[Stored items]

══════════════════════════════

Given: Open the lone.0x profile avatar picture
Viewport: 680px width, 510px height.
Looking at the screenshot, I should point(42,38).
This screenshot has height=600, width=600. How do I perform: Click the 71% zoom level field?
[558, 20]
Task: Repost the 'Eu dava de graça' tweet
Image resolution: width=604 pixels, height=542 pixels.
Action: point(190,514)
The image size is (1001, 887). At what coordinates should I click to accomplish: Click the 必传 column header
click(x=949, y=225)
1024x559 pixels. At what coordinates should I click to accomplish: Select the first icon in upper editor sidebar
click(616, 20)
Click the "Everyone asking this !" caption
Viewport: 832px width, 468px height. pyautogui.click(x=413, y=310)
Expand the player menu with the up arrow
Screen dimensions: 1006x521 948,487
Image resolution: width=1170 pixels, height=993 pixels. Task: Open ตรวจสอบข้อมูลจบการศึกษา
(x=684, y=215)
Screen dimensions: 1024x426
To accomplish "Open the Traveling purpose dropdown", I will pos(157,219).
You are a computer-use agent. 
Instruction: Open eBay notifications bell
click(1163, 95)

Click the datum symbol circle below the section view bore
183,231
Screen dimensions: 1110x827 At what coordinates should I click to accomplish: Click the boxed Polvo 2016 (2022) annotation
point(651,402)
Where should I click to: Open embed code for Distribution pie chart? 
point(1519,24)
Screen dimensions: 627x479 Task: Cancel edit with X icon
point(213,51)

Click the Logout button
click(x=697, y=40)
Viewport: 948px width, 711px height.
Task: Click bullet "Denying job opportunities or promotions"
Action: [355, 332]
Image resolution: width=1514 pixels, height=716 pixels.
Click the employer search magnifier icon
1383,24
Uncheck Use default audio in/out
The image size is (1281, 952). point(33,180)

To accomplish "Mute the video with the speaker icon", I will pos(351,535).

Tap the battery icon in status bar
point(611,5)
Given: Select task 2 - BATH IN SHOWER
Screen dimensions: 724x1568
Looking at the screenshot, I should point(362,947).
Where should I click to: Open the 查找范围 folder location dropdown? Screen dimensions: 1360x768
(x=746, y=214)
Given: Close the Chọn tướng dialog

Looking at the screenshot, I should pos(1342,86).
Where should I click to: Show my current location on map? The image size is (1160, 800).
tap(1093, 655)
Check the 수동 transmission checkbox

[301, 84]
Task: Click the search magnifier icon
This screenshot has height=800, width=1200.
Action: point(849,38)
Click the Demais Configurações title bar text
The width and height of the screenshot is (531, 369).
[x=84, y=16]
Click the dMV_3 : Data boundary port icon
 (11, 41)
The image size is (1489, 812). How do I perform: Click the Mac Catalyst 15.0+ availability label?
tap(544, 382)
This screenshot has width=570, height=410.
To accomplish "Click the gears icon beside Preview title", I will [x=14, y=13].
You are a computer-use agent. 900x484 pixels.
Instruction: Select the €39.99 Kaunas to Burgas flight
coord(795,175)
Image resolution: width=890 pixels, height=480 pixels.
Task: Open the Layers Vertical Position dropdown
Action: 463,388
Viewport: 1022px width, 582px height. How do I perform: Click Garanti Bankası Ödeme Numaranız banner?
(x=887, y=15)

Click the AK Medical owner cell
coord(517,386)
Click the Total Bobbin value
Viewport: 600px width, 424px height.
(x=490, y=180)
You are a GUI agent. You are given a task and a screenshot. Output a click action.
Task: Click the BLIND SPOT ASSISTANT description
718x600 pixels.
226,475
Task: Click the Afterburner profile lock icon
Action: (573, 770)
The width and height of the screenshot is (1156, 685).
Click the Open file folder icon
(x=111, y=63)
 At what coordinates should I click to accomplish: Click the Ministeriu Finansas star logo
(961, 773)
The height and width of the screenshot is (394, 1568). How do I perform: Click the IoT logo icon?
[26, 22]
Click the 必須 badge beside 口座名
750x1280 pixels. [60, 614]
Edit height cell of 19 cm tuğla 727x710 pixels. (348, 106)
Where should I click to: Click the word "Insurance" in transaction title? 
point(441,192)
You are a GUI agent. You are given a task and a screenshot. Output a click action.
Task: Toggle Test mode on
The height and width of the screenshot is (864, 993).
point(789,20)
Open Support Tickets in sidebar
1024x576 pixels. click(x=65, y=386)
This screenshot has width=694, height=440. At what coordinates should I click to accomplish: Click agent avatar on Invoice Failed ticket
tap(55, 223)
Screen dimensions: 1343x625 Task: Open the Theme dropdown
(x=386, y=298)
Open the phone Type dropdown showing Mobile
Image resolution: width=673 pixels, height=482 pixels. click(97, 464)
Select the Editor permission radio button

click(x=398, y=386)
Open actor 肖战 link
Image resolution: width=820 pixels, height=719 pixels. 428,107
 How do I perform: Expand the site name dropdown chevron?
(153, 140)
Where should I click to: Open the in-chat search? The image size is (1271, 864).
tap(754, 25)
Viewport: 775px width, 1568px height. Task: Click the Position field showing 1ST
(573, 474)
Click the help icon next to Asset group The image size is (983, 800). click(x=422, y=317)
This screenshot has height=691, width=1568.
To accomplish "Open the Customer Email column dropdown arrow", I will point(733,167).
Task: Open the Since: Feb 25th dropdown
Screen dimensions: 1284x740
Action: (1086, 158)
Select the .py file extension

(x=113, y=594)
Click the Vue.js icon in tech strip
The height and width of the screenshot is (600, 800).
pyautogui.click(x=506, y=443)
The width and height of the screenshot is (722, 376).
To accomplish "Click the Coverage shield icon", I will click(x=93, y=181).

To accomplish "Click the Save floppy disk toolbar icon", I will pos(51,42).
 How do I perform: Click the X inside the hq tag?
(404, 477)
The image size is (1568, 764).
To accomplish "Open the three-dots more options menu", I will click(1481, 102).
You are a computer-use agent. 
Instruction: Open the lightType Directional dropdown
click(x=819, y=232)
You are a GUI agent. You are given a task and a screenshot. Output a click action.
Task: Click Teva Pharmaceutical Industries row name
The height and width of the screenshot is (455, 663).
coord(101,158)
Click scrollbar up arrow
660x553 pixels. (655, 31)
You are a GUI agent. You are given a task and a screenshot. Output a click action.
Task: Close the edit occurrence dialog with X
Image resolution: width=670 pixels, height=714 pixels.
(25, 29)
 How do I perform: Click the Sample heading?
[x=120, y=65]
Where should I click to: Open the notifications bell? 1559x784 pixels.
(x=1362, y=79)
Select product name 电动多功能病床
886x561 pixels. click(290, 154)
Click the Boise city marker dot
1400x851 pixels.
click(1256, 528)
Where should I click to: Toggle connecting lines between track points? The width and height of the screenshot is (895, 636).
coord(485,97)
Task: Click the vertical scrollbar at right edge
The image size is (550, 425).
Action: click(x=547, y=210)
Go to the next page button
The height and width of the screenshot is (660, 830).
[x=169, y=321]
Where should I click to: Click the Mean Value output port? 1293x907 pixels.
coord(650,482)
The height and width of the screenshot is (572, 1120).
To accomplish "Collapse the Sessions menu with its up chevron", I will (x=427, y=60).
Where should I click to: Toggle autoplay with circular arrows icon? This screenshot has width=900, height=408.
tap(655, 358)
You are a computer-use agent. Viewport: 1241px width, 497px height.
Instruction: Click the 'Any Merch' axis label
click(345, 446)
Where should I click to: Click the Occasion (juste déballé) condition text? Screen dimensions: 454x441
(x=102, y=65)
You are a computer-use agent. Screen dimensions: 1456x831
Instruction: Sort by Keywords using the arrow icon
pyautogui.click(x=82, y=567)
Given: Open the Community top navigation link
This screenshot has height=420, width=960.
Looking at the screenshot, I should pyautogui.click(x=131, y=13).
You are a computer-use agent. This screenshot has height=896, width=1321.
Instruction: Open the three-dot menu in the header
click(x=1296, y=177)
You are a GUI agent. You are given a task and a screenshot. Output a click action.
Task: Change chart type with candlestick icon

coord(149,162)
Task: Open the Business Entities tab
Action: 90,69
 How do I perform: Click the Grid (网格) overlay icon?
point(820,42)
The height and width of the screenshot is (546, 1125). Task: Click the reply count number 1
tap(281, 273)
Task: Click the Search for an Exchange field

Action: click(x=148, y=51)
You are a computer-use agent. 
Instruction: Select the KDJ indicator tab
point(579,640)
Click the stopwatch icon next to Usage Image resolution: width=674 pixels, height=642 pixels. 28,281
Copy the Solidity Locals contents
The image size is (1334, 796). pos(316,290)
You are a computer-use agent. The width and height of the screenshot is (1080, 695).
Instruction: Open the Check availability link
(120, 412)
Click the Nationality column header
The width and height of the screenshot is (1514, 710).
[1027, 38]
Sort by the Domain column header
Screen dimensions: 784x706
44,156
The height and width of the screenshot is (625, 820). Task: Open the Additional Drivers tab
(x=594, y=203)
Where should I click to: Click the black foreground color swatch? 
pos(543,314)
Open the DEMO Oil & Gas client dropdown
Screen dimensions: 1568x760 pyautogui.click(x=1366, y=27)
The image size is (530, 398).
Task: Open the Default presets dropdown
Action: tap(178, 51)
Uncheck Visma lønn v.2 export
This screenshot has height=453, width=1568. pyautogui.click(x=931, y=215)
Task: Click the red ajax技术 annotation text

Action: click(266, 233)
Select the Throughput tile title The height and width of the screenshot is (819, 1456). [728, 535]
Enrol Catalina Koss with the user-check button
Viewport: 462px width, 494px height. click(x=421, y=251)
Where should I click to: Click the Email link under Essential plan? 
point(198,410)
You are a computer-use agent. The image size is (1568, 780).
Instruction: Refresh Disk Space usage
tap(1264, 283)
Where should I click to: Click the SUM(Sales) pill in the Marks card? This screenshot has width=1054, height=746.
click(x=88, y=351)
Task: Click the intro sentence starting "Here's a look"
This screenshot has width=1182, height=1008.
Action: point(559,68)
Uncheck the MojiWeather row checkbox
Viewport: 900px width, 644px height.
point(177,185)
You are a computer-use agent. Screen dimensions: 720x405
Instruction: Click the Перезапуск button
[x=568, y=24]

══════════════════════════════

**Your objective**
Scan the entries above for the line containing "Task: Click the vertical", and copy it and all lines after it exactly, down to and including the line containing "The height and width of the screenshot is (572, 1120).".

**Written solution**
Task: Click the vertical scrollbar at right edge
The image size is (550, 425).
Action: click(x=547, y=210)
Go to the next page button
The height and width of the screenshot is (660, 830).
[x=169, y=321]
Where should I click to: Click the Mean Value output port? 1293x907 pixels.
coord(650,482)
The height and width of the screenshot is (572, 1120).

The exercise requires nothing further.